There are all sorts of pieces to this, but one of them is either
eliminating timestamps from output files where they aren't all that
important, or making sure that they're consistent when a package is
built more than once.  As a general principle, the time when a package
was built is not information we believe should be recorded in that
package, although modification times of source files may be reasonable
things to use (for instance, we may well end up building packages under
faketime with the starting point set to the timestamp in the most recent
Debian changelog entry).  We would prefer to improve upstream build
systems to make them produce more reproducible results out of the box
where we can, since that benefits everyone rather than just Debian.

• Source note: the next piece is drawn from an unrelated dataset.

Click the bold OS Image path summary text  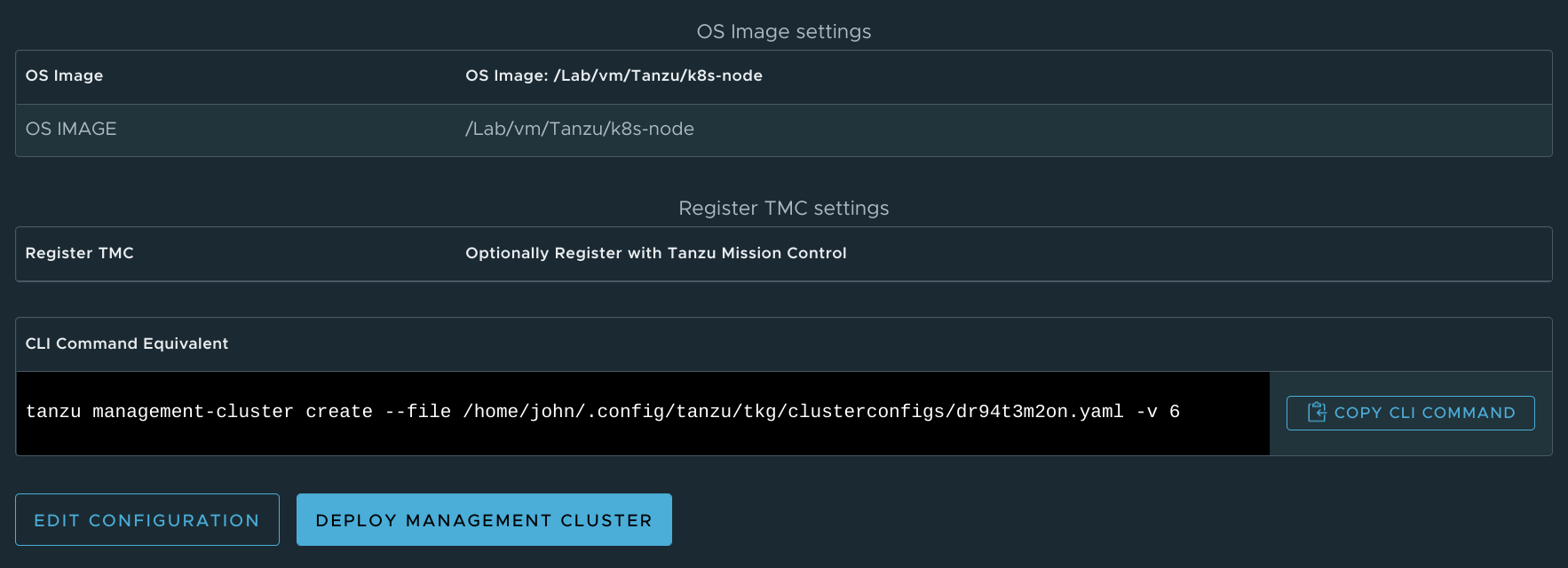[x=614, y=76]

groff is a relatively small piece of this puzzle, since it's typically
not very security-sensitive, but it would still be good to make it
reproducible since it's in many distributions' base systems.  The
current sticking point I see is that grohtml, gropdf, and grops all
embed timestamps in their output files.  I have two suggestions on how
this could be improved, and would welcome feedback on which (if any) I
should submit patches for.

 1) Emit the timestamp of the source file rather than the current time
    in these devices.  The time when the source file was modified is
    typically rather more interesting than the time when the document
    processing toolchain was run.  (Possible downside: do we have to
    keep track of the maximum timestamp of any included file?)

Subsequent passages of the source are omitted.